> Quoted text
RECOVERING THE LOCAL: A NATIONAL-LOCAL NEXUS

Fieldwork is one of the few vestiges of exploration to be found within the discipline of geography. Merging with a parallel influence promoting ‘social surveys’ from Patrick Geddes’ (1915) civics and planning movement, fieldwork and field courses have long since been raised to the level of a fetish in geographical teaching compared to other social studies in schools and universities (see Wooldridge and East, 1951, chapter 9). Fieldwork is inevitably local in scale and therefore the potential for local study to become an important element in the development of British geography was there from the beginning. Initially overshadowed by the global, as imperial-national concerns gradually gave way to national and local planning concerns in the middle of the twentieth century, a new scale nexus emerged linking the national with the local.

This was expressed in three different developments in British geography: regional geographies of the country, contributions to national and local planning, and the development of the new sub-discipline of urban geography.

Regional Texts on Britain: Geographical Contributions to the Theory and Practice of Britain

The mid-twentieth century was the heyday of regional geography, now most definitely defined at the national and sub-national scales. The key text for this new focus is Ogilvie’s (1928) Great Britain: Essays in Regional Geography which was published for the International Geographical Union’s conference in Britain in 1928. Going through many editions, this set the style for a particular synthetic ideal of regionalism in which the social was described as the product of the physical. Chapters are devoted to a total of 23 regions wherein each begins with a region’s physical geography before describing its human geography. The physical basis of this exercise in regionalisation is illustrated by the identification of regions such as ‘The London Basin’ and ‘The Fenlands’. This formula for geographical study was applied to undergraduate dissertations for several decades as students were obliged to ‘pick their region’ and then proceed ‘from geology to industry via agriculture’ in a hopeless search for ‘regional synthesis’. The strength of this form of regional geography is shown by the imitation of Ogilvie’s book some 34 years later in Great Britain: Geographical Essays (Mitchell, 1962). This text has chapters devoted to 27 regions all organised with the physical geography first and although ‘London Basin’ has now become ‘London Region’, the Fenlands keeps its status as a region with its own chapter.

The idea of a synthesis between land and people is, of course, at the heart of all nationalist projects. Nations need to be integrated with their homelands. Thus, the scale implications of this regional geography are plain to see: Britain consists of a collection of physical units that together constitute the land of Britain. The nexus between the local units and the nation-state is to be found in the presentation of the sovereign territory as a coterie of countrysides. Geographical scale is being used to promote a British national image that privileges the rural over the urban in a new theory of Britishness. This is the discipline of geography’s contribution to the broader intellectual and political twentieth century project that was eliminating Britain’s industrial heritage from ‘real Britain’ and, in particular, from ‘real England’ (Colls and Dodds, 1986; Taylor, 2000).

> Exercise instructions
Print the part of the passage on British geography starting at "Fieldwork is one" and ending at "with the local.". These items have no connection to the passage on British geography.

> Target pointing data
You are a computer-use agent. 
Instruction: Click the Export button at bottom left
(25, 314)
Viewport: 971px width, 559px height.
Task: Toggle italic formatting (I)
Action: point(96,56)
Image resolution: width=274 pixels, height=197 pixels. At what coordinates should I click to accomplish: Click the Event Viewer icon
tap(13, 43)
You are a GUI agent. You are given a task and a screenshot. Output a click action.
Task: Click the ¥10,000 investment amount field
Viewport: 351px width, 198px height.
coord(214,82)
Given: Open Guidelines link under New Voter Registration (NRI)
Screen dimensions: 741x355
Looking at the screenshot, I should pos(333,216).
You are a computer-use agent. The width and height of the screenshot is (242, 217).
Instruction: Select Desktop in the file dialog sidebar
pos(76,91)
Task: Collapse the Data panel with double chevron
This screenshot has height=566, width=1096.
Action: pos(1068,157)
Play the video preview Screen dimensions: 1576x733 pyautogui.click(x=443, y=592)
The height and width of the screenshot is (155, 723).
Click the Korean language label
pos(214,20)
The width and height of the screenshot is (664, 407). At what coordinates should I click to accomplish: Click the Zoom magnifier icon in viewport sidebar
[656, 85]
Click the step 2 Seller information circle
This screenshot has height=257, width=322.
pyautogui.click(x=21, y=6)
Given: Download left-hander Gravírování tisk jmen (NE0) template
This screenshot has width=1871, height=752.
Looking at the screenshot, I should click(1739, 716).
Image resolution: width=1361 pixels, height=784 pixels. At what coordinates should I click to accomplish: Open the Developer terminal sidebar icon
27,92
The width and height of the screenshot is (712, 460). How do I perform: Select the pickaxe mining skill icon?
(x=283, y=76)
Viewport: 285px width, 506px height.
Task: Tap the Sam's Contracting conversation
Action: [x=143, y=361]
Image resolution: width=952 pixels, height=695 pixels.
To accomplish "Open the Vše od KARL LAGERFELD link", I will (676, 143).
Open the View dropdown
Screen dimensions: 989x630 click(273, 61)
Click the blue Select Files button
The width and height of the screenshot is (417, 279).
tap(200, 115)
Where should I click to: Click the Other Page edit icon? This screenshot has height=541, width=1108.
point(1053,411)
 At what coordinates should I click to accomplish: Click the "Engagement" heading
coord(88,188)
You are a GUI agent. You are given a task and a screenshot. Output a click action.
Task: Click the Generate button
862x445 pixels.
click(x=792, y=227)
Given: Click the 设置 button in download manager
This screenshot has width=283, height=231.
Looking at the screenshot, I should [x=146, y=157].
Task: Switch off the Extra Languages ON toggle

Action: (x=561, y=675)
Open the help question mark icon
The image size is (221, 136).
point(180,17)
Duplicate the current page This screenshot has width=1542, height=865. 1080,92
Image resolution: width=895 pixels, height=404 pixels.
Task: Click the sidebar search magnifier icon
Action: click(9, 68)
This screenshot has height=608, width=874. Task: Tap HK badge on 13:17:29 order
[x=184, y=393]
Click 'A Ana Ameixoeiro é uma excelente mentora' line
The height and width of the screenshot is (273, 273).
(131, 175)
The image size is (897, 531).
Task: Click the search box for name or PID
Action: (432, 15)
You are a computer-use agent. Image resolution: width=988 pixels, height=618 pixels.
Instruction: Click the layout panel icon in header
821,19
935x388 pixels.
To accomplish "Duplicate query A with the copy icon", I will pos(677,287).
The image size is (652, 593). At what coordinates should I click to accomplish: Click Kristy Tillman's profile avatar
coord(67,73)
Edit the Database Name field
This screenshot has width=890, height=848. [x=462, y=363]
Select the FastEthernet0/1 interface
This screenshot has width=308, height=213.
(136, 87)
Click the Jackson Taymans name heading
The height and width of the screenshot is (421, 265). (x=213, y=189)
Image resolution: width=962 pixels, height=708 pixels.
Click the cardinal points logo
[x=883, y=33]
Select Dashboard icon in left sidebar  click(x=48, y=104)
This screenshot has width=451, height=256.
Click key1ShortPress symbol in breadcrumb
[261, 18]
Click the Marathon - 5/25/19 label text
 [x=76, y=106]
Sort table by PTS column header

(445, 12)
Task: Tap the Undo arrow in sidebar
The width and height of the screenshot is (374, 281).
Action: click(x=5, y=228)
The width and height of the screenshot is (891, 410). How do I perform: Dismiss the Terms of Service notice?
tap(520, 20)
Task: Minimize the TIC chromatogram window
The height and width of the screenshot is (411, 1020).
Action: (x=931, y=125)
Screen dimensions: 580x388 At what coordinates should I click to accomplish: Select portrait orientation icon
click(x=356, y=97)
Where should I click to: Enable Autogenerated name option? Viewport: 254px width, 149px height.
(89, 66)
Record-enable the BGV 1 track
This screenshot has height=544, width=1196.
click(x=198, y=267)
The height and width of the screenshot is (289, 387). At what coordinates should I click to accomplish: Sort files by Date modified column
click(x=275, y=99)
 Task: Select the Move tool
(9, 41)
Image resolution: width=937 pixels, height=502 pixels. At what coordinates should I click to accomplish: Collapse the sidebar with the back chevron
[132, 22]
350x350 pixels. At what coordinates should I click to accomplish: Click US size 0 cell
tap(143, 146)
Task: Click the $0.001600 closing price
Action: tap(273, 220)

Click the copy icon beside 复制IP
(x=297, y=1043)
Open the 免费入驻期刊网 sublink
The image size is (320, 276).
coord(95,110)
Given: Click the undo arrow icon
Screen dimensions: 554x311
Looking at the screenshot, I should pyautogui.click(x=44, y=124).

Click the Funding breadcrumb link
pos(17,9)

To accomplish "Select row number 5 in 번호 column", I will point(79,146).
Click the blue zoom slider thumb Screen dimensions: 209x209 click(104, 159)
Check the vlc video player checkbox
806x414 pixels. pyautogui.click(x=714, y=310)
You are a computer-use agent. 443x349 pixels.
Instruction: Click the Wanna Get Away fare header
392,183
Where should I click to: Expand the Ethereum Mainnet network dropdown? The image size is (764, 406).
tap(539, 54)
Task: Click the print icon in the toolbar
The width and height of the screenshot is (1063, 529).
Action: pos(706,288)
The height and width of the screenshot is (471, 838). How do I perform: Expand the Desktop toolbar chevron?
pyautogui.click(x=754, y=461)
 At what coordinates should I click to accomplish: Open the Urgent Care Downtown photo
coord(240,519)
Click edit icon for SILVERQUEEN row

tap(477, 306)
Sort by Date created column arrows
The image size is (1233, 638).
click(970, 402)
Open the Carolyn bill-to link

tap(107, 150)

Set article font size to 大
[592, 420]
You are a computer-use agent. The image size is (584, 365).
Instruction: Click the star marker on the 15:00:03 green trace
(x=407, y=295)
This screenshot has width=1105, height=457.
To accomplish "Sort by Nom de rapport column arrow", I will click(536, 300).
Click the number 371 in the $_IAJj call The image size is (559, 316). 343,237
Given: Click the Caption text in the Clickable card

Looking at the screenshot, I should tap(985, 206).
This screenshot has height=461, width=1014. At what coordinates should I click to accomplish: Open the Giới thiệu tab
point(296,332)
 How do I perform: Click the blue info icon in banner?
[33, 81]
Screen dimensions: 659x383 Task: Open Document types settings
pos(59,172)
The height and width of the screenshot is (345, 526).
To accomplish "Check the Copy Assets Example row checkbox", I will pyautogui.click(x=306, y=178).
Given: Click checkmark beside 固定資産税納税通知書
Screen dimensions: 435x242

> Exercise response
Fieldwork is one of the few vestiges of exploration to be found within the discipline of geography. Merging with a parallel influence promoting ‘social surveys’ from Patrick Geddes’ (1915) civics and planning movement, fieldwork and field courses have long since been raised to the level of a fetish in geographical teaching compared to other social studies in schools and universities (see Wooldridge and East, 1951, chapter 9). Fieldwork is inevitably local in scale and therefore the potential for local study to become an important element in the development of British geography was there from the beginning. Initially overshadowed by the global, as imperial-national concerns gradually gave way to national and local planning concerns in the middle of the twentieth century, a new scale nexus emerged linking the national with the local.